Exercise details:
Locate every line in the material below that has the word "computer". Copy each of those lines.

Data records:
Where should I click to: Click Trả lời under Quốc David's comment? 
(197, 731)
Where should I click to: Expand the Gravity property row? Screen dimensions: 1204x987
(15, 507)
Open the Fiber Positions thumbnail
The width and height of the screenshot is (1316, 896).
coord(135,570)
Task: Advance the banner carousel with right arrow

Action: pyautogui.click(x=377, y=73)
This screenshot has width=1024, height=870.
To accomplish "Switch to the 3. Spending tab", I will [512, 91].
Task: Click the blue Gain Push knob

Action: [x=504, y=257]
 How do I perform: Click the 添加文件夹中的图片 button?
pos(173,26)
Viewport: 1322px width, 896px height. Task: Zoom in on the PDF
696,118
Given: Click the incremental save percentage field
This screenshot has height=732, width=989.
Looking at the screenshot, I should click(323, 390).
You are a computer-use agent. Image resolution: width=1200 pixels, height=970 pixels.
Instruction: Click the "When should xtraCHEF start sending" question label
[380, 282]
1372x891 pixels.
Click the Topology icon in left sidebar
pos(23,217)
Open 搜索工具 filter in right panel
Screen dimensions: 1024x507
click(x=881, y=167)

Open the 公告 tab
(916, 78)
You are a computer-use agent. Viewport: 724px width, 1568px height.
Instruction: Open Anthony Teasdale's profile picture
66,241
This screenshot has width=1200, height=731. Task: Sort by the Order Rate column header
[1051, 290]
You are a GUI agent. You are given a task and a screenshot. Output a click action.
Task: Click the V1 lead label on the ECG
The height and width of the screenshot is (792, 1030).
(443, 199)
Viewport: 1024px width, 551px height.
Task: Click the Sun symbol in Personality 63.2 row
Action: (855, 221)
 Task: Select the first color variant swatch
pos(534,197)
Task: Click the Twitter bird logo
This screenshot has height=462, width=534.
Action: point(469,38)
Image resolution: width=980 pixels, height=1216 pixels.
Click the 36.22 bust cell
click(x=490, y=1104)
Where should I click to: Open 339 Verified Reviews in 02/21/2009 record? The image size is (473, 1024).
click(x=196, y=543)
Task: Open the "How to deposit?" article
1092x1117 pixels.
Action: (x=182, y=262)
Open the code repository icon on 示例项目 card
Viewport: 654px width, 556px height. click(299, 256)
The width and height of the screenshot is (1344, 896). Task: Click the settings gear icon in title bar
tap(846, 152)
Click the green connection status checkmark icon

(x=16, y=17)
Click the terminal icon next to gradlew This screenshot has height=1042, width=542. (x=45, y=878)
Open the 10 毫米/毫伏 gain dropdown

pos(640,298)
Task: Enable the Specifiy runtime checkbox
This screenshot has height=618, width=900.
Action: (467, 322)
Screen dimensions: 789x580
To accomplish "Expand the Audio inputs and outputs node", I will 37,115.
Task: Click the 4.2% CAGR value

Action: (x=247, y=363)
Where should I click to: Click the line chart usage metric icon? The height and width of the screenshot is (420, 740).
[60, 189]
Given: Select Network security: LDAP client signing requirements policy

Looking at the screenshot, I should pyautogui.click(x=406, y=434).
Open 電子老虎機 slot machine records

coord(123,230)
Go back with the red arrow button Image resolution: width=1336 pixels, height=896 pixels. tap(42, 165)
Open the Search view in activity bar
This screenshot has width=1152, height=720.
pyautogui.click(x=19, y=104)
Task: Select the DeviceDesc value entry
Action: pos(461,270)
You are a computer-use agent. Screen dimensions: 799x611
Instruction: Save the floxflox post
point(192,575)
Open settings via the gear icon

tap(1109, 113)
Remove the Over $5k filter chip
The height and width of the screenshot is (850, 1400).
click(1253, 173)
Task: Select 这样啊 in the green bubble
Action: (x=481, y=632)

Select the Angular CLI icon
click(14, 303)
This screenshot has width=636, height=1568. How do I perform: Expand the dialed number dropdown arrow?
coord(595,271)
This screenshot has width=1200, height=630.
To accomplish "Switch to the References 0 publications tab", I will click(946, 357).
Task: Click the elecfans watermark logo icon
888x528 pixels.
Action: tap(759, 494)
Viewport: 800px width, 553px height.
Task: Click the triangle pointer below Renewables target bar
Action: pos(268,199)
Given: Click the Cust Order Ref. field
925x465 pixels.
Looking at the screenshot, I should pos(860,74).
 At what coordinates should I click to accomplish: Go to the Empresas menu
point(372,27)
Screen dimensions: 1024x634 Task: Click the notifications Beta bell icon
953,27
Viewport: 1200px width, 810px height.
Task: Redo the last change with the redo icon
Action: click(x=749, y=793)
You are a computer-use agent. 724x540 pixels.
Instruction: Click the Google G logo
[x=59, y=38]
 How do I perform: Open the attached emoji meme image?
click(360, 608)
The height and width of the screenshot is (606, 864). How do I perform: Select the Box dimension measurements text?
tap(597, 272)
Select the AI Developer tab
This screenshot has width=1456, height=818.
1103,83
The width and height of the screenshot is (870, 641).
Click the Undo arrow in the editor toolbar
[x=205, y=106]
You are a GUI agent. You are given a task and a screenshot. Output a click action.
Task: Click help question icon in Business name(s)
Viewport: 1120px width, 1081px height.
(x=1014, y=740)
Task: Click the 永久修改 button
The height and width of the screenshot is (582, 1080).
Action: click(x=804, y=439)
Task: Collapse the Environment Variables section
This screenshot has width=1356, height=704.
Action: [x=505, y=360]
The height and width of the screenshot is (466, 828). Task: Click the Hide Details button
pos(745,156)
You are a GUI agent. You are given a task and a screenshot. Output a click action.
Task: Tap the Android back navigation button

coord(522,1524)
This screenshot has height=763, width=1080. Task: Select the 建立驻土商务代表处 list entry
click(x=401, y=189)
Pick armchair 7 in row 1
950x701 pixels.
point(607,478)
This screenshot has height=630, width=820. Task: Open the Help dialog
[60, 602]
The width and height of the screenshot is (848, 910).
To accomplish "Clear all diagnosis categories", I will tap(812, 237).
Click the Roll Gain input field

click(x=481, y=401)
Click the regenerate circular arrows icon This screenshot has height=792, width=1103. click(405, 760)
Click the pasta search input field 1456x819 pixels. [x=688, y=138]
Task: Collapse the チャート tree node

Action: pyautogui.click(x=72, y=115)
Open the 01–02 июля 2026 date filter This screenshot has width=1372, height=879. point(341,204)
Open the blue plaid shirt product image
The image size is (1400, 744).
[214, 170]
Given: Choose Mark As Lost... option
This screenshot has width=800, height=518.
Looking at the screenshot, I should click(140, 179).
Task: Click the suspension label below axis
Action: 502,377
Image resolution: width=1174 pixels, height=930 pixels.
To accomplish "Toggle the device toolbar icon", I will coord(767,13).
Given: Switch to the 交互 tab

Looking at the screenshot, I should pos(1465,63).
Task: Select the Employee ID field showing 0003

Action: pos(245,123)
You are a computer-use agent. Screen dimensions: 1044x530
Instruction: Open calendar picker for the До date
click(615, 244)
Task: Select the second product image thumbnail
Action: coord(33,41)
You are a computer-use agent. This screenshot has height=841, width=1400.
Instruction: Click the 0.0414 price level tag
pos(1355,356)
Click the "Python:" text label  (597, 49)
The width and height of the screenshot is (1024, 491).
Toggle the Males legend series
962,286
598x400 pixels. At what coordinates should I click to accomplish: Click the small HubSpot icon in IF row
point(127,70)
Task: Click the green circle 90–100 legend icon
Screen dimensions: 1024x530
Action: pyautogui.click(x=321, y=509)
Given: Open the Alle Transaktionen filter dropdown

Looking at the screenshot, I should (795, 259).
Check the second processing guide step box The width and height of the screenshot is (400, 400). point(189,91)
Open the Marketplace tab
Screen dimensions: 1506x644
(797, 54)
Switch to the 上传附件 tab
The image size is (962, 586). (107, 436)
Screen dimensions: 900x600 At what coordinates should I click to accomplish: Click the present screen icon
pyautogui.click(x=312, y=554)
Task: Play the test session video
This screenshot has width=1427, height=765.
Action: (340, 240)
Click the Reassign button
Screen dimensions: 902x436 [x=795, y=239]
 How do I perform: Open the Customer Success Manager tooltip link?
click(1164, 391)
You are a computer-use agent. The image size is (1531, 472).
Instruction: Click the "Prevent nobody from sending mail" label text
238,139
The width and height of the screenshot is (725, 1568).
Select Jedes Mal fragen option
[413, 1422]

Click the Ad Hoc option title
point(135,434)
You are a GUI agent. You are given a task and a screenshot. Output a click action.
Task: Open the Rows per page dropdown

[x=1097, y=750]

Answer area:
You are a computer-use agent. Image resolution: width=1200 pixels, height=970 pixels.
You are a computer-use agent. Viewport: 724px width, 1568px height.
You are a computer-use agent. Screen dimensions: 799x611
You are a computer-use agent. 724x540 pixels.
You are a computer-use agent. Screen dimensions: 1044x530
You are a computer-use agent. This screenshot has height=841, width=1400.
You are a computer-use agent. The image size is (1531, 472).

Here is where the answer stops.